Time-Memory Trade-Offs for Saber+ on Memory-Constrained RISC-V Platform

Saber is a module-lattice-based key encapsulation scheme that has been selected as a finalist in the NIST Post-Quantum Cryptography standardization project. As Saber computes on considerably large matrices and vectors of polynomials, its efficient implementation on memory-constrained IoT devices is very challenging. In this paper, we present an implementation of Saber with a minor tweak to the original Saber protocol for achieving reduced memory consumption and better performance. We call this tweaked implementation 'Saber+', and the difference compared to Saber is that we use different generation methods of public matrix A and secret vector s for memory optimization. Our highly optimized software implementation of Saber+ on a memory-constrained RISC-V platform achieves 48% performance improvement compared with the best state-of-the-art memory-optimized implementation of original Saber. Specifically, we present various memory and performance optimizations for Saber+ on a memory-constrained RISC-V microcontroller, with merely 16KB of memory available. We utilize the Number Theoretic Transform (NTT) to speed up the polynomial multiplication in Saber+. For optimizing cycle counts and memory consumption during NTT, we carefully compare the efficiency of the complete and incomplete-NTTs, with platform-specific optimization.
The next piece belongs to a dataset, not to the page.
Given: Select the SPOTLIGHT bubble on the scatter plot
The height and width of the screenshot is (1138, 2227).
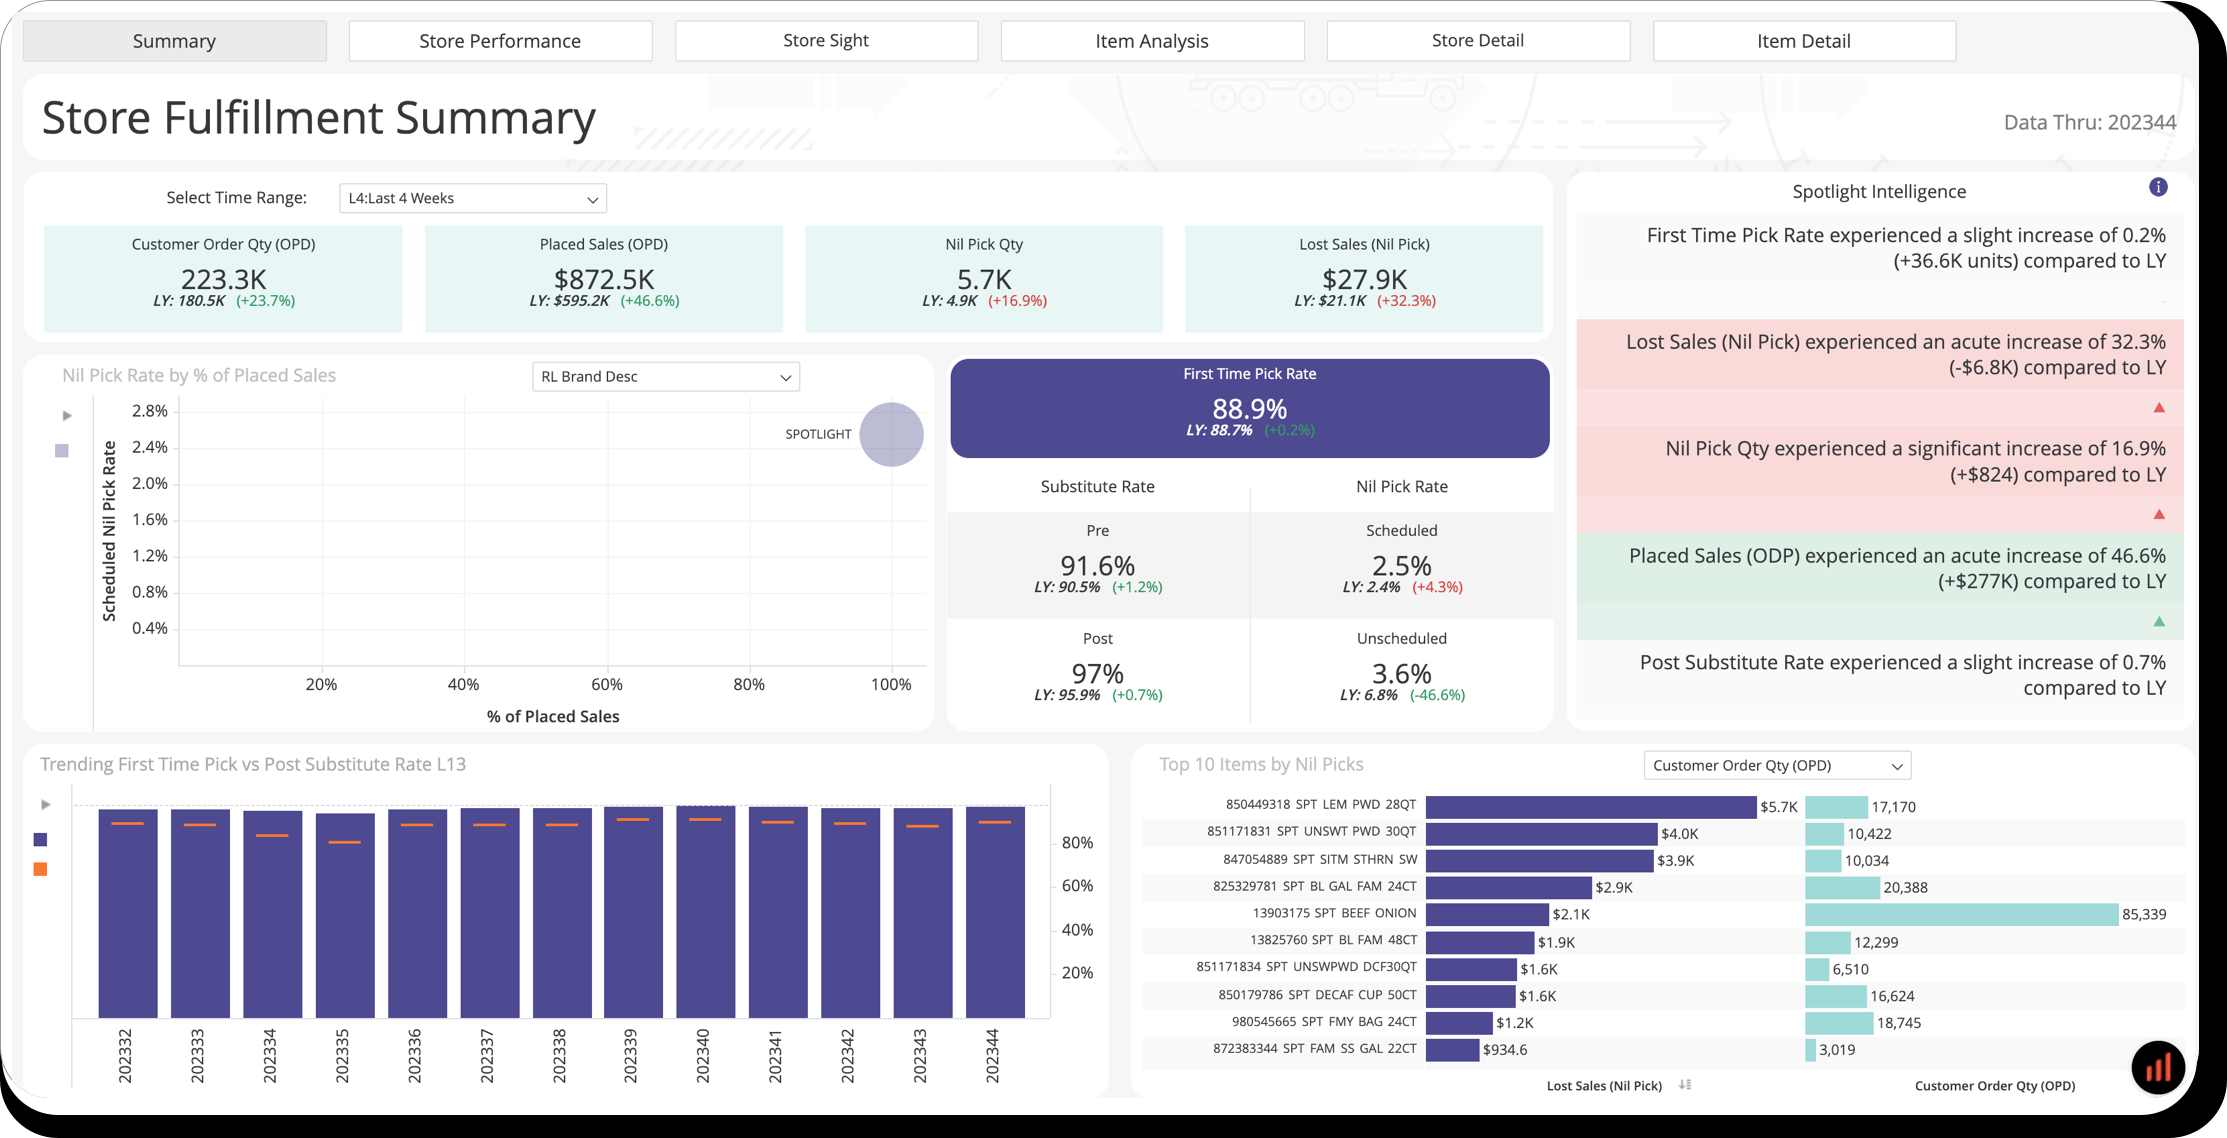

We implement 4-layers merging in the complete-NTT and 3-layers merging in the 6-layer incomplete-NTT. An improved on-the-fly generation strategy of the public matrix and secret vector in Saber+ results in low memory footprint. Furthermore, by combining different optimization strategies, various time-memory trade-offs are explored. Our software implementation for Saber+ on selected RISC-V core takes just 3,809K, 3,594K, and 3,193K clock cycles for key generation, encapsulation, and decapsulation, respectively, while consuming only 4.8KB of stack at most.